Reducing inflected words to their word stem, base or root form.

Parameters

input – list of string to be stemmed.

class matchzoo.preprocessors.units.StopRemoval(lang: str = 'english')

Bases: matchzoo.preprocessors.units.unit.Unit

Process unit to remove stop words.

Example

>>> unit = StopRemoval()
>>> unit.transform(['a', 'the', 'test'])
['test']
>>> type(unit.stopwords)
<class 'list'>
transform(self, input_: list) → list

Remove stopwords from list of tokenized tokens.

Parameters
  • input – list of tokenized tokens.

  • lang – language code for stopwords.

Return tokens

list of tokenized tokens without stopwords.

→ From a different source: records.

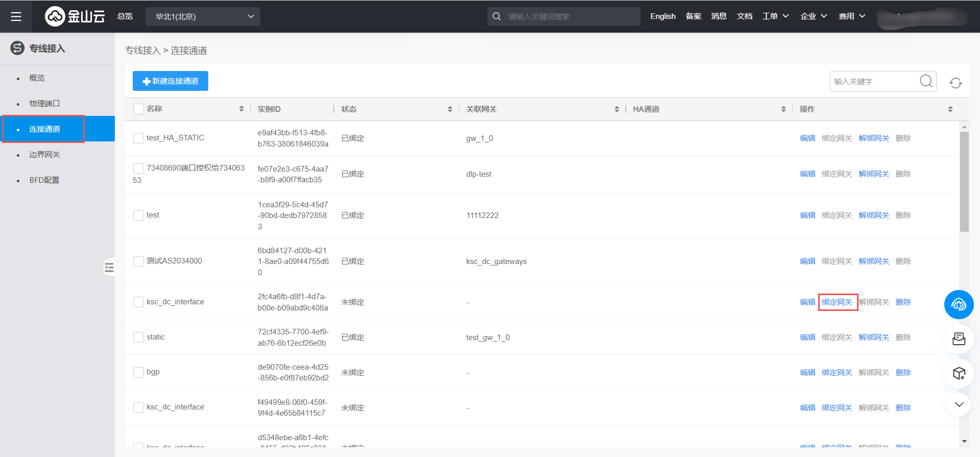Toggle the select-all checkbox in table header
The image size is (980, 457).
point(138,109)
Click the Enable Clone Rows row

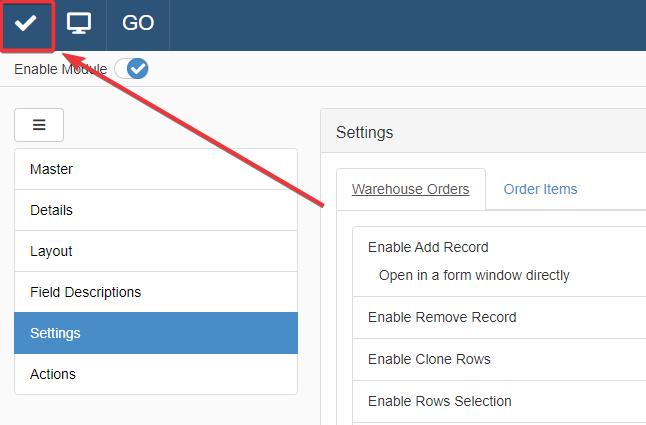tap(429, 359)
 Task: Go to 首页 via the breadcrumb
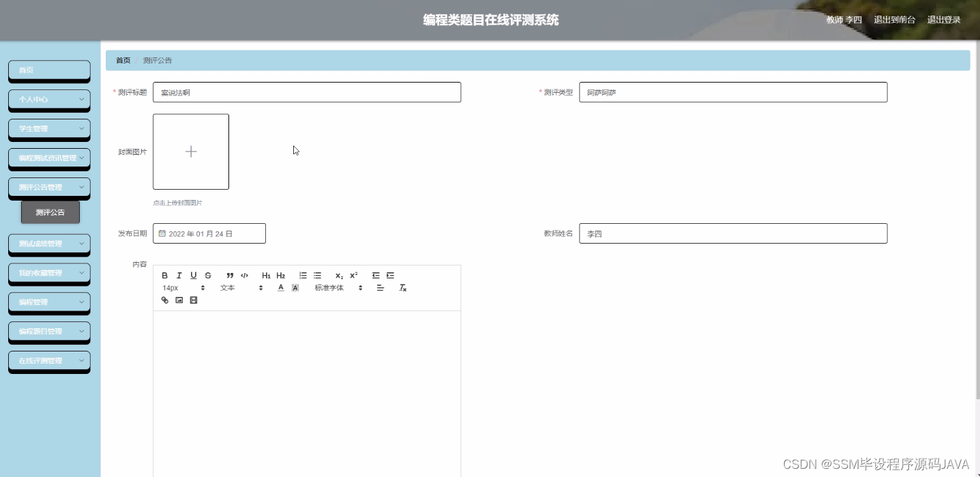123,60
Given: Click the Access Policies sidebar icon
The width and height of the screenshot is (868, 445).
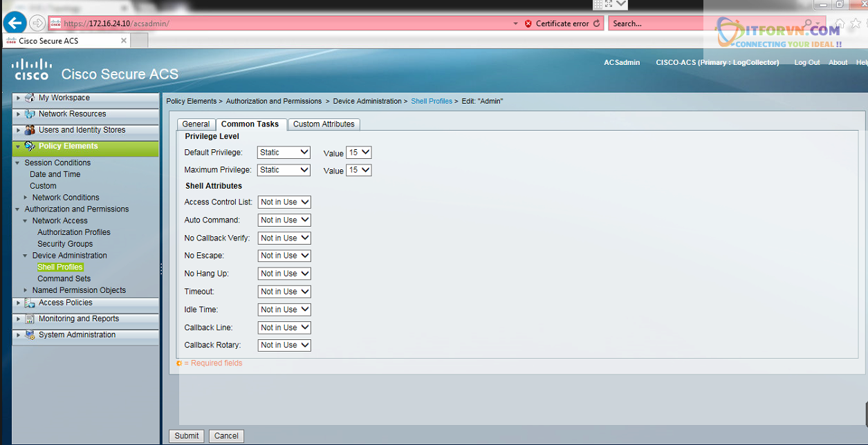Looking at the screenshot, I should click(30, 303).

property stopwords(self) → list

Get stopwords based on language.

Params lang

language code.

Returns

list of stop words.

class matchzoo.preprocessors.units.Tokenize

Bases: matchzoo.preprocessors.units.unit.Unit

Process unit for text tokenization.

transform(self, input_: str) → list

Process input data from raw terms to list of tokens.

Parameters

input – raw textual input.

Return tokens

tokenized tokens as a list.

class matchzoo.preprocessors.units.Vocabulary(pad_value: str = '<PAD>', oov_value: str = '<OOV>')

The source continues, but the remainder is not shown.